İİT kurulmadan evvel, 1920’li yıllardan itibaren Müslümanları siyasî olarak bir araya getirebilecek birçok teklif değerlendirilmeye başlamıştı. İslâm ülkelerinde devam eden işgal ve çatışmalardan dolayı istikrarlı ve sürdürülebilir olmayan bazı denemeler, temsilcilerin bir araya gelmesinden öteye geçemiyordu. 1926 yılının hac mevsiminde Mekke’de toplanan İslâm Kongresi, her sene toplanma kararı almış ancak bu düzeni sağlayamamıştı. İkinci kez 1931’de Kudüs’te toplanan kongre, Müslümanların menfaatini korumak ve kutsal beldeleri savunmak amacıyla bir teşkilat kurulması gerekliliğinde mutabık kalmış ama bunu da uygulayamamıştı.

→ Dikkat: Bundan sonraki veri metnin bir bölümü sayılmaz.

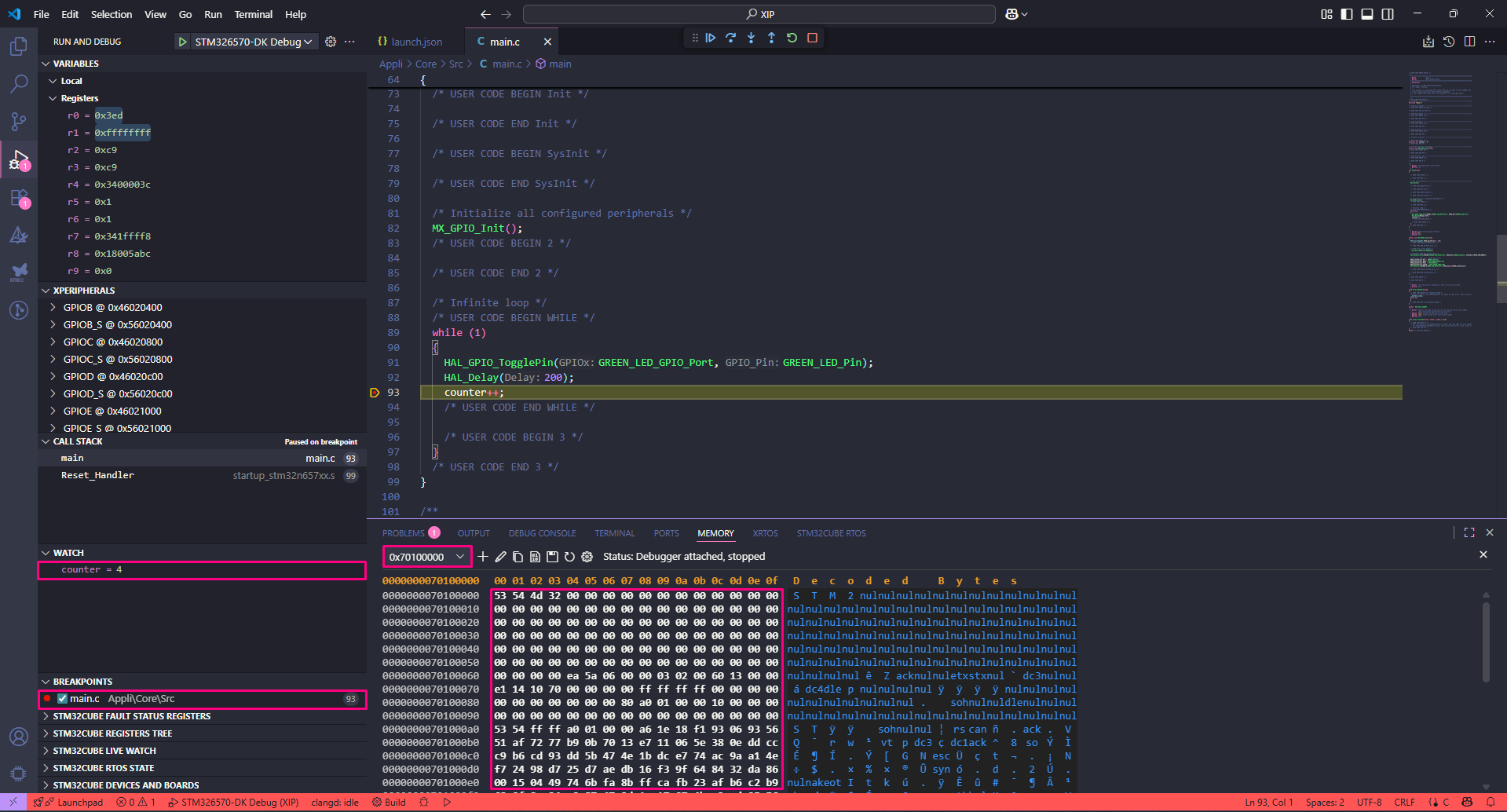The image size is (1507, 812).
Task: Stop debugging with the red square icon
Action: pos(811,38)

2. Dünya Savaşı’ndan sonra uluslararası ilişkileri doğrudan etkileyen örgütlenme süreci, Birleşmiş Milletler gibi geniş katılımlı kuruluşların yanı sıra dar kapsamlı ve bölgesel birliklerin kurulmasına da zemin hazırlamıştı. Fakat bu sefer de Müslüman ülkelerin bir araya gelmesini Soğuk Savaş atmosferi engelliyordu. Farklı coğrafyalarda farklı devletlerin etkisinde kalan İslâm ülkeleri, karşılıklı menfaat çatışmaları yaşıyor, bu da ortak meselelerin çözümünde uzlaşmalarını imkânsız kılıyordu. Üstelik çoğu devletin bağımsızlığını yeni kazanmış olması da “İslâm birliği” düşüncesine sıcak bakamamalarına yol açıyordu.
1962 yılında İslâm dünyası yeni bir oluşuma daha şahitlik edecekti. Suudi Arabistan öncülüğünde kurulan “Dünya İslâm Birliği” (Rabıta) Müslüman toplumların maddî ve manevî ilerlemesini sağlamak, aralarındaki birlik ve dayanışmayı temin etmek amaçlarını taşıyordu. Müslüman toplulukları temsil bakımından zayıf kalan bu örgüt, yönetim kadrosunda bulunan isimler sayesinde hatırı sayılır bir itibara sahipti. Bütün Müslümanların temsilci bulunduracağı bir konferans tertip etme fikri de ilk defa Rabıta’nın toplantılarından birinde öne sürülmüştü. Nijerya Başbakanı Ahmed Bello, 1965’te Mekke’de düzenlenen toplantıda bu teklifi dile getirmiş, teklif özellikle Suudi Arabistan Kralı Faysal ve Fas Kralı Hasan tarafından ilgiyle karşılanmıştı. Müslümanların devletlerarası siyasette daha çok söz sahibi olması gerektiğine inanan Faysal, bu teklifi şahsen görüştüğü liderlere de sunacak, ancak bu sefer de 1967’de patlak veren Altı Gün Savaşı yüzünden Müslüman birliği kesintiye uğrayacaktı.